A esa misma hora, en la misma ciudad, dos policías comienzan el turno de noche. Se conocen ya desde hace tiempo y se puede decir que son amigos.

—Uff, pero, coño, qué frío hace hoy, ¿no? —dice uno de ellos mientras entra en el coche.

—Sí, por el día, si hay sol, aún se está bien, pero a estas horas…

—Uff.

—Y qué, ¿sabes algo de lo de Madrid?

—Sí, sí, está casi todo a punto.

—Bueno, pues ya me informarás.

—Tranquilo, de momento es mejor que no sepas mucho; de hecho, cuanto menos sepas, mejor.

—Como quieras, yo mientras reciba el dinero…

—Bueno, venga, arranca y pon la maldita calefacción.

La rutina es prácticamente la misma todas las noches: comenzarán dando varias vueltas por los alrededores de la ciudad. Más tarde patrullarán durante unas horas por el casco antiguo. Sobre la medianoche, harán una parada en uno de esos bares que cierran tarde, en uno de esos bares en los que, como cada fin de semana, hay orden del dueño para que no les cobren nada; en realidad, es un forma barata de mantener la zona vigilada.

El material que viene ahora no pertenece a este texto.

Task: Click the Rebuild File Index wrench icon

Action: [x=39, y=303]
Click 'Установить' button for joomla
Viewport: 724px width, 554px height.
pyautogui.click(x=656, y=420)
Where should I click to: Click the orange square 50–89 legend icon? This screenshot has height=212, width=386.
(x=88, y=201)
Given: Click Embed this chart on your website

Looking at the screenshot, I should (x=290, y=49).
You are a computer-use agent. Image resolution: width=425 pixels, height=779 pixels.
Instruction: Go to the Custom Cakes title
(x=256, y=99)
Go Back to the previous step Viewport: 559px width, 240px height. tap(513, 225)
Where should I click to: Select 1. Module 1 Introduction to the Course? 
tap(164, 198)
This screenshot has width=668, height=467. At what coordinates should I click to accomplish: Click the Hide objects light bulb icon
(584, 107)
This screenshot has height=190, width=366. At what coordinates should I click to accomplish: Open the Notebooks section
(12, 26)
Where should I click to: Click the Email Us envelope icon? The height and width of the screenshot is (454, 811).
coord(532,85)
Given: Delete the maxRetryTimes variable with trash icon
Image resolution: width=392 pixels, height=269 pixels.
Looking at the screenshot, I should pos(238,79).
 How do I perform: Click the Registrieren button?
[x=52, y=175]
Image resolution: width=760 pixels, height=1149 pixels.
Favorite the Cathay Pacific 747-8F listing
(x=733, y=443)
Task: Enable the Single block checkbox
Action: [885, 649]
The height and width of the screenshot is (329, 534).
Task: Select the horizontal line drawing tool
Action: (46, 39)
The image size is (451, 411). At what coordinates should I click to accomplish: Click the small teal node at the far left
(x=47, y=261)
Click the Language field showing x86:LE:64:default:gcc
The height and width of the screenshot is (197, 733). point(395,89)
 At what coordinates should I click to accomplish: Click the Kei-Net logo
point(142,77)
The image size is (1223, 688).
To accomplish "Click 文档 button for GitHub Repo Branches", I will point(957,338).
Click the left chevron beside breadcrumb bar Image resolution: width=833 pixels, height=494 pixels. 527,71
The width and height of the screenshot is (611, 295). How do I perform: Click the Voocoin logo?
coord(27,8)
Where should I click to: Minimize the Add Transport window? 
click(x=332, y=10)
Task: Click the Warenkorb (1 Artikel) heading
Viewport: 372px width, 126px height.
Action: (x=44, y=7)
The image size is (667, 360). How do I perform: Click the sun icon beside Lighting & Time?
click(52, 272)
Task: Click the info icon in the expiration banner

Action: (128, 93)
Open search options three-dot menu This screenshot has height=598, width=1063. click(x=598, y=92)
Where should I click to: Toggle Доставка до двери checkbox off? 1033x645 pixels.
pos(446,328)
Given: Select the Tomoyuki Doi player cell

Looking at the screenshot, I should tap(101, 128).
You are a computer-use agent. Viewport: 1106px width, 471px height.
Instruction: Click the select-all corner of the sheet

Después de visitar la parte antigua, si no hay ningún incidente, continuarán de nuevo por las afueras, por los barrios residenciales, y se tomarán el penúltimo café en cualquiera de las gasolineras. Un café que también les saldrá gratis porque la persona que se lo servirá estará encantada de que, a esas horas, la policía se pase por allí.

Y después, sobre las seis, cuando la ciudad esté a punto de despertar y su jornada a punto de acabar, se acercarán a la Casa Azul para despedir la noche.